(Stored data entries)
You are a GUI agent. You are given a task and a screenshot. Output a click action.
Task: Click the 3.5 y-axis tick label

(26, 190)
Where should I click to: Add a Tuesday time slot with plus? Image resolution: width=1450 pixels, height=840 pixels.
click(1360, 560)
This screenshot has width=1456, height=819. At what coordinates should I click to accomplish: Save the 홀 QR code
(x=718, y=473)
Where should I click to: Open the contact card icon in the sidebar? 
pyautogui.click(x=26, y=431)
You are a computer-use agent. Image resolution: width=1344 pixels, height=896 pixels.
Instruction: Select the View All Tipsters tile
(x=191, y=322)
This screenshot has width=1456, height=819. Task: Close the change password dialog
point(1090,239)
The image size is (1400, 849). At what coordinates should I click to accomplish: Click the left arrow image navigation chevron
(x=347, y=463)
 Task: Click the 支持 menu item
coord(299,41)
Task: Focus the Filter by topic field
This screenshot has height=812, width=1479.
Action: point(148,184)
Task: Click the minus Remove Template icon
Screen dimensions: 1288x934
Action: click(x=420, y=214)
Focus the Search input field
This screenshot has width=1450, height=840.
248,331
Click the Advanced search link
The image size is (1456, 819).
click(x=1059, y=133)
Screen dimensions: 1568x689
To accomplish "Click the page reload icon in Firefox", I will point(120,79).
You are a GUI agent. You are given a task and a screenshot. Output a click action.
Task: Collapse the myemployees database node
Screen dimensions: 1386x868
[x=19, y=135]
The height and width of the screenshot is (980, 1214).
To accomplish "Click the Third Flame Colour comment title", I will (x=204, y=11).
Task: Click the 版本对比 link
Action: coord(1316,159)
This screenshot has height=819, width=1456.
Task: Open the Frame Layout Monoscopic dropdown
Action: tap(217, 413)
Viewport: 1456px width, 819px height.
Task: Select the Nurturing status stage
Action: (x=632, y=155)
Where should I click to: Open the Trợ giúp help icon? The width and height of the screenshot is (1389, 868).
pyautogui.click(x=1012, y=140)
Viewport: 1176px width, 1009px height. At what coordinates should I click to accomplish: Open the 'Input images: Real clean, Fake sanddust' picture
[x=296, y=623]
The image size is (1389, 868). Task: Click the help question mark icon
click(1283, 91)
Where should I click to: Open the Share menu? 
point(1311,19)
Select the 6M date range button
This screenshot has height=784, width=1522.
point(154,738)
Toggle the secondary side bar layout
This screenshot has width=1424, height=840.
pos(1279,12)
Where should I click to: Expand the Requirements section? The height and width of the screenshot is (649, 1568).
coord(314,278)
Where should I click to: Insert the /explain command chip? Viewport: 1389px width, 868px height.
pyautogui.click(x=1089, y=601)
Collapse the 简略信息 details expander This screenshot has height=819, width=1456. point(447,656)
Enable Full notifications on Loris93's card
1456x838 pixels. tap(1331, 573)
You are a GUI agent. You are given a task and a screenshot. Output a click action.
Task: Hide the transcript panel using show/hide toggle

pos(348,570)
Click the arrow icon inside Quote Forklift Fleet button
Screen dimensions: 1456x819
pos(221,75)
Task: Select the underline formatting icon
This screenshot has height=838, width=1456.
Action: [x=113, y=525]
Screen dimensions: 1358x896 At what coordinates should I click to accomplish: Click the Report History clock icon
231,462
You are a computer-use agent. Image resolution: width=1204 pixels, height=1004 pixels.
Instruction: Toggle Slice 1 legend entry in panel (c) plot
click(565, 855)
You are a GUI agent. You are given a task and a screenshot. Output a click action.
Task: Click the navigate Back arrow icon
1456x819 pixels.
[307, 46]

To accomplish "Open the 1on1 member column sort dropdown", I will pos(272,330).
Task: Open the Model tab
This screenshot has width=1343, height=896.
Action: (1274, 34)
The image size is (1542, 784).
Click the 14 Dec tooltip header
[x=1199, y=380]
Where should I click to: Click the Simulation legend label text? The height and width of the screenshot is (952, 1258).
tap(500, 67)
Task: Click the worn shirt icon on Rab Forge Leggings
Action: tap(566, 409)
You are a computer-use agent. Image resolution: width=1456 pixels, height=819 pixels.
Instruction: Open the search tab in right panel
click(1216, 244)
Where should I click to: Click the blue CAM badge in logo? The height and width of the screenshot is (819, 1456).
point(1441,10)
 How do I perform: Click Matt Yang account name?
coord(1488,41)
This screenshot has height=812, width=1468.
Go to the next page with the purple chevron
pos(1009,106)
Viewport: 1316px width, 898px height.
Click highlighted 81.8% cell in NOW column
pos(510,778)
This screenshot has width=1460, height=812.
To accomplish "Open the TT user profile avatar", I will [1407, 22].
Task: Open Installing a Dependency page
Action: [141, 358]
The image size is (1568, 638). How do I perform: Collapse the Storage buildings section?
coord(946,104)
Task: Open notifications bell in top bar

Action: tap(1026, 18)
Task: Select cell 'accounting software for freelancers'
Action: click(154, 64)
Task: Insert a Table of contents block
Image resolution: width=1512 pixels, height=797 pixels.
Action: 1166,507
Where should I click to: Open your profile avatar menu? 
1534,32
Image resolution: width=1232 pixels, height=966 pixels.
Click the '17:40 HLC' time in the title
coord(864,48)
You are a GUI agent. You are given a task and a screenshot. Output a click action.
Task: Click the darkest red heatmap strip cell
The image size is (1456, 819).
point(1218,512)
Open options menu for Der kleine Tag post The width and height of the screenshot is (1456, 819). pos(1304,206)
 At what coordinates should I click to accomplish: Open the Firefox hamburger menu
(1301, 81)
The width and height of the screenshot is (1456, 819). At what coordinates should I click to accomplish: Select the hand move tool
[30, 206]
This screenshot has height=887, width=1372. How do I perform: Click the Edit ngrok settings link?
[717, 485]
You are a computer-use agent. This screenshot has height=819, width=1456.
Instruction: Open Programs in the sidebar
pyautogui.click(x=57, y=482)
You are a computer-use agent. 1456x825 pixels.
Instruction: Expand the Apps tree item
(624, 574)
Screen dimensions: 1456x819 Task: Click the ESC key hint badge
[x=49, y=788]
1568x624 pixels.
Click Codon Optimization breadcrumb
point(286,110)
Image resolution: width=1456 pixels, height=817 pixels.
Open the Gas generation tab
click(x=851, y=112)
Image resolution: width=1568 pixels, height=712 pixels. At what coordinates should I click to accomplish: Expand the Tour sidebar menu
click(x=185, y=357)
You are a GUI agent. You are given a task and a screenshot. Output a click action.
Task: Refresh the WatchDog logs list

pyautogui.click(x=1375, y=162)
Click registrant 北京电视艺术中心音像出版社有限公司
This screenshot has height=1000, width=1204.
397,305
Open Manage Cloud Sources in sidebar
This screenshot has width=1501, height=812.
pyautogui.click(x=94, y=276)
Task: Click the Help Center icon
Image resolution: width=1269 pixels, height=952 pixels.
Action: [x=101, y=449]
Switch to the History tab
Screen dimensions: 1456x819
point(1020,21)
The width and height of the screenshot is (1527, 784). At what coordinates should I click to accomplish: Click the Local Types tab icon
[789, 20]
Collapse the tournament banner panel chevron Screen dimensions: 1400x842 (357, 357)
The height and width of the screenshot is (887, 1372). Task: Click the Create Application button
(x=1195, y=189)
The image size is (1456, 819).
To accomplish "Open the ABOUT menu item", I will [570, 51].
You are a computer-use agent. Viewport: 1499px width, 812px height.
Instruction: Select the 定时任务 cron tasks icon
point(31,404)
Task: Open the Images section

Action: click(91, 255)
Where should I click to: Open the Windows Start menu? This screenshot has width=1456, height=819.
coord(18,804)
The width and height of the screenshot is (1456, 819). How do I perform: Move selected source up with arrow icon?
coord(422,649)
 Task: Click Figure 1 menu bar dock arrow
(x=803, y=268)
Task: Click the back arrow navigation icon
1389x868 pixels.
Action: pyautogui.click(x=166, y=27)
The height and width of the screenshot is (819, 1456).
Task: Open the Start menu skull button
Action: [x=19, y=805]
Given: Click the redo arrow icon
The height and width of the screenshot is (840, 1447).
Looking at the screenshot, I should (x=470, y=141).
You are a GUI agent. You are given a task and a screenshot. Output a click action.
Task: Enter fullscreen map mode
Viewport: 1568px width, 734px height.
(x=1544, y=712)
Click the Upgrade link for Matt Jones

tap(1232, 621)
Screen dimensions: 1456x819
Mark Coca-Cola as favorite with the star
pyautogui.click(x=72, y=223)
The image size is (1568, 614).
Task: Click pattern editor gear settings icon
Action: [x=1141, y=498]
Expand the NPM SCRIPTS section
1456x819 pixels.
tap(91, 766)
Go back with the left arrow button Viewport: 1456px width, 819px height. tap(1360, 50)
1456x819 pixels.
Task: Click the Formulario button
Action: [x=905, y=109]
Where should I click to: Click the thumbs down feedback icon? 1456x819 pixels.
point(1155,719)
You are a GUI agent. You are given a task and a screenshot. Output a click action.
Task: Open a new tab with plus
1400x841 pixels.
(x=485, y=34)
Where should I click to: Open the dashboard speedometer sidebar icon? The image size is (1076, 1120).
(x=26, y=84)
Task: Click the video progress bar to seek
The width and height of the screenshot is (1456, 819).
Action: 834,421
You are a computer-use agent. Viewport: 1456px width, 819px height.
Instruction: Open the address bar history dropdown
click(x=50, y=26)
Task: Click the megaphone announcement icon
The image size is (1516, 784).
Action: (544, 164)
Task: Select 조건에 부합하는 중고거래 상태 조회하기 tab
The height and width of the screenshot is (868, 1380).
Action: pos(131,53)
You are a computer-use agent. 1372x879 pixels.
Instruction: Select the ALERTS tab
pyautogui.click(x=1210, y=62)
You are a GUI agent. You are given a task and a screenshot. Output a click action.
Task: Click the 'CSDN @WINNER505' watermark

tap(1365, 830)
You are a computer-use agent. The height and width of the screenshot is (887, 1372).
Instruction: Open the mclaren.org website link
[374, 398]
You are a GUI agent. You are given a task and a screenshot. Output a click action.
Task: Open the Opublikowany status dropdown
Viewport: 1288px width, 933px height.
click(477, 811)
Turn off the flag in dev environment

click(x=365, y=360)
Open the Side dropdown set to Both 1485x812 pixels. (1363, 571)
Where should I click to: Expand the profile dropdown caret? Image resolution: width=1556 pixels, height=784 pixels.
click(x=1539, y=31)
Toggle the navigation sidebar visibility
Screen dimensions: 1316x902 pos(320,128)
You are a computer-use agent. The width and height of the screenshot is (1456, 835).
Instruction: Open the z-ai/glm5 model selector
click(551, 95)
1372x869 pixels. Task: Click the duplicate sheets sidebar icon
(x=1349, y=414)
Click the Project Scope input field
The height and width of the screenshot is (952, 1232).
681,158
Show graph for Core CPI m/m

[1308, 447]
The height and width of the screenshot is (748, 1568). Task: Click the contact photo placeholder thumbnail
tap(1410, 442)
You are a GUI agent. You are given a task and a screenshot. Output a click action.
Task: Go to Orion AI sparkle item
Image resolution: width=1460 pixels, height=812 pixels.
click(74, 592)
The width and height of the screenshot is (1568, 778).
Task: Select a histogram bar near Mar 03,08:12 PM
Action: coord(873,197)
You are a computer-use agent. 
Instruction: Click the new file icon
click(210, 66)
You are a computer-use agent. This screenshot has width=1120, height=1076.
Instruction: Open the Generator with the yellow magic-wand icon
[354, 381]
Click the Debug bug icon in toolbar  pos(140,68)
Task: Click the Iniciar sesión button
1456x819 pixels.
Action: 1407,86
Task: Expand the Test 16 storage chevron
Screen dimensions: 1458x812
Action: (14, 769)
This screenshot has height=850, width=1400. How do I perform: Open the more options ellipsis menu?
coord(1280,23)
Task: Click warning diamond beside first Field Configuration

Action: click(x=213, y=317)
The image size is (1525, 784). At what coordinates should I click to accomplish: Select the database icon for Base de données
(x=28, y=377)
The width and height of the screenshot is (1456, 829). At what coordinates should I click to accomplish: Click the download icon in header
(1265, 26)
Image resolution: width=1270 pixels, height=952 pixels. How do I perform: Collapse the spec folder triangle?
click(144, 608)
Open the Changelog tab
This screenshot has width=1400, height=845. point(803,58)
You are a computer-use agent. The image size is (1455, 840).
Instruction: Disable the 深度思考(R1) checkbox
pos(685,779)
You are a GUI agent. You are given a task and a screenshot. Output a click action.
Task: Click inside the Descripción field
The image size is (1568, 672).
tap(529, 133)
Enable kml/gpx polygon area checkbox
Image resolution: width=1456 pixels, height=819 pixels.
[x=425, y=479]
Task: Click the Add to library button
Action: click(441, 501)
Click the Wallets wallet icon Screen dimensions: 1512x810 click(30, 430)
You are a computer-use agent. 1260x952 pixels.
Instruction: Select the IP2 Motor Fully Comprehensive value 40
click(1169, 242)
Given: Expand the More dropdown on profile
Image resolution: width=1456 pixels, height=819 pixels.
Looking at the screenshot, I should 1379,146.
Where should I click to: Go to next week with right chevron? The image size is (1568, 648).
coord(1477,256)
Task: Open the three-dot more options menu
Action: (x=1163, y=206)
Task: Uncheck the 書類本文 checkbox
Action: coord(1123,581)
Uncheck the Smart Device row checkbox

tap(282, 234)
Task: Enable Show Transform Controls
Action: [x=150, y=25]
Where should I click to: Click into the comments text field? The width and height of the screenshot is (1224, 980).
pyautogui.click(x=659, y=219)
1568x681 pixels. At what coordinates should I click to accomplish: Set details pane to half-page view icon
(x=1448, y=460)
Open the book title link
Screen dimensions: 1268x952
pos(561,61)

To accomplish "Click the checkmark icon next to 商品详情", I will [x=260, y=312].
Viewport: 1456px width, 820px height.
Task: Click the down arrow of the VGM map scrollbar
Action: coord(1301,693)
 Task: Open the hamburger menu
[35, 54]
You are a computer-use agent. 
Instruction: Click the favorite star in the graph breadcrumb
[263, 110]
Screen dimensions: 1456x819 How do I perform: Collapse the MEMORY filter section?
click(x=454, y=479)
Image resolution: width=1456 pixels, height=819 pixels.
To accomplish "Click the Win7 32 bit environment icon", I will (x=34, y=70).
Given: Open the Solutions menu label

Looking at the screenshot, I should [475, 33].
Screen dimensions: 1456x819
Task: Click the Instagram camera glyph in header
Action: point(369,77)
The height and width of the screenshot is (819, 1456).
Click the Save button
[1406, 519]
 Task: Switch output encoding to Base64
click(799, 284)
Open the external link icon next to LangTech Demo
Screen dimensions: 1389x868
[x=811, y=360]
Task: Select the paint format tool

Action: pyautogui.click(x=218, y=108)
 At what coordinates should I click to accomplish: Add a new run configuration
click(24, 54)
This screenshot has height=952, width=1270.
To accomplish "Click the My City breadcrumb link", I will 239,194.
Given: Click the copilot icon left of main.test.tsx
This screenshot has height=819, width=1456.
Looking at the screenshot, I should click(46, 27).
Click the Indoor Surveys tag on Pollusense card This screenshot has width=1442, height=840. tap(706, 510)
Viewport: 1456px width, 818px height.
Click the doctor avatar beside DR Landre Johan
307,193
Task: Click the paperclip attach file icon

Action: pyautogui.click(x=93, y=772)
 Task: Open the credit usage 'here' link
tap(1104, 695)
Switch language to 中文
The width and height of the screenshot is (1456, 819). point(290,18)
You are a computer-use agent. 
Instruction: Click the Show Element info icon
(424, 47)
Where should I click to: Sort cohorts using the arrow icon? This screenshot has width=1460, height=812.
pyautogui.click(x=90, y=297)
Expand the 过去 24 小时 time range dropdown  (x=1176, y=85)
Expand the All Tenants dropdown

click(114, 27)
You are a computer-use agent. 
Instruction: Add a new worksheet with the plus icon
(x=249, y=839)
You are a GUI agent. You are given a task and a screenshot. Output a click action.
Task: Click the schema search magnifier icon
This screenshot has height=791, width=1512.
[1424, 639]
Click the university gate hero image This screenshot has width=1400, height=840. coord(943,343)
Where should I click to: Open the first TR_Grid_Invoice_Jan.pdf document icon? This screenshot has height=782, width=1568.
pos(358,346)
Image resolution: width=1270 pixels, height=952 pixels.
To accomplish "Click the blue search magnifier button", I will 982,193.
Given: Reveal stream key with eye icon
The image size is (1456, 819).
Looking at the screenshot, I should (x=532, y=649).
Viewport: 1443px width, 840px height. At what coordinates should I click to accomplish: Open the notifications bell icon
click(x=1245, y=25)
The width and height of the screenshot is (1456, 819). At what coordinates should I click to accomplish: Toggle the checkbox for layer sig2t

TASK TO CARRY OUT
Select every line of the records holding the string "Focus".

ANSWER SECTION
Task: Focus the Filter by topic field
Focus the Search input field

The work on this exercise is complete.